Palin - McCain

Why will you be voting for him and based on what accomplishments?

This is a good start:

A graduate of Columbia University and Harvard Law School, where he served as president of the Harvard Law Review, Obama worked as a community organizer and practiced as a civil rights attorney before serving in the Illinois Senate from 1997 to 2004. He taught constitutional law at the University of Chicago Law School from 1992 to 2004

Following high school, Obama moved to Los Angeles, where he studied at Occidental College for two years. He then transferred to Columbia University in New York City, where he majored in political science with a specialization in international relations.

After four years in New York City, Obama moved to Chicago to work as a community organizer for three years from June 1985 to May 1988 as director of the Developing Communities Project (DCP), a church-based community organization originally comprising eight Catholic parishes in Greater Roseland (Roseland, West Pullman, and Riverdale) on Chicago's far South Side. During his three years as the DCP's director, its staff grew from 1 to 13 and its annual budget grew from $70,000 to $400,000, with accomplishments including helping set up a job training program, a college preparatory tutoring program, and a tenants' rights organization in Altgeld Gardens.

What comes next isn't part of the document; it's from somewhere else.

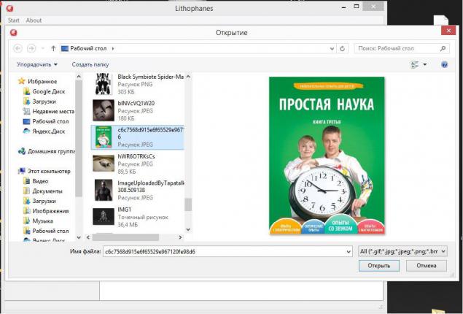Image resolution: width=463 pixels, height=314 pixels.
Task: Open the About menu
Action: point(34,20)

Obama entered Harvard Law School in late 1988 and at the end of his first year was selected as an editor of the Harvard Law Review based on his grades and a writing competition. In his second year he was elected president of the Law Review, a full-time volunteer position functioning as editor-in-chief and supervising the law review's staff of 80 editors. Obama's election in February 1990 as the first black president of the Harvard Law Review was widely reported and followed by several long, detailed profiles. He graduated with a Juris Doctor (J.D.) magna cum laude from Harvard in 1991 and returned to Chicago where he had worked as a summer associate at the law firms of Sidley & Austin in 1989 and Hopkins & Sutter in 1990.

Obama directed Illinois Project Vote from April to October 1992, a voter registration drive with a staff of 10 and 700 volunteers that achieved its goal of registering 150,000 of 400,000 unregistered African Americans in the state, leading Crain's Chicago Business to name Obama to its 1993 list of "40 under Forty" powers to be.

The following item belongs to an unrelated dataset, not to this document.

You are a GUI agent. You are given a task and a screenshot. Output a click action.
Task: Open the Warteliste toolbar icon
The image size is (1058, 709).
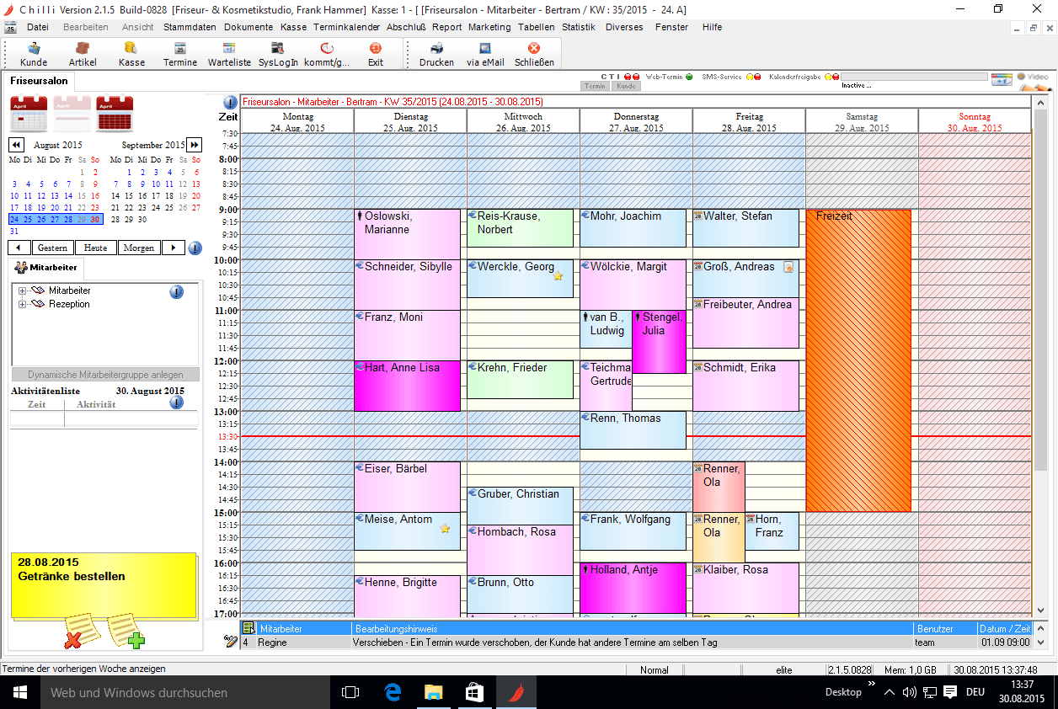[x=229, y=54]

Obama taught constitutional law at the University of Chicago Law School for twelve years, as a Lecturer for four years (1992–1996), and as a Senior Lecturer for eight years (1996–2004).

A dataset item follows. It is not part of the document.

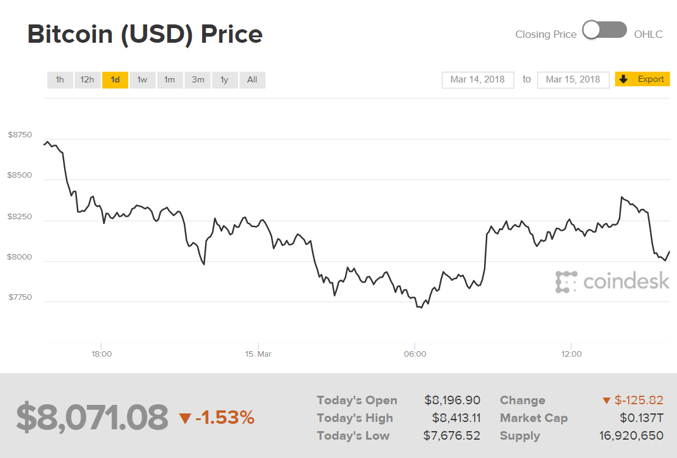
Task: Select the 1d time range
Action: [x=115, y=80]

In 1993 Obama joined Davis, Miner, Barnhill & Galland, a 12-attorney law firm specializing in civil rights litigation and neighborhood economic development, where he was an associate for three years from 1993 to 1996, then of counsel from 1996 to 2004, with his law license becoming inactive in 2002.

Obama was a founding member of the board of directors of Public Allies in 1992, resigning before his wife, Michelle, became the founding executive director of Public Allies Chicago in early 1993. He served on the board of directors of the Woods Fund of Chicago, which in 1985 had been the first foundation to fund Obama's DCP, from 1993–2002, and served on the board of directors of The Joyce Foundation from 1994–2002. Obama served on the board of directors of the Chicago Annenberg Challenge from 1995–2002, as founding president and chairman of the board of directors from 1995–1999. He also served on the board of directors of the Chicago Lawyers' Committee for Civil Rights Under Law, the Center for Neighborhood Technology, and the Lugenia Burns Hope Center.


Quite a distinguished history of working for and with the people. With credentials like his he could have written his own ticket to a very lucrative career. Choosing public service over a big payout is very commendable.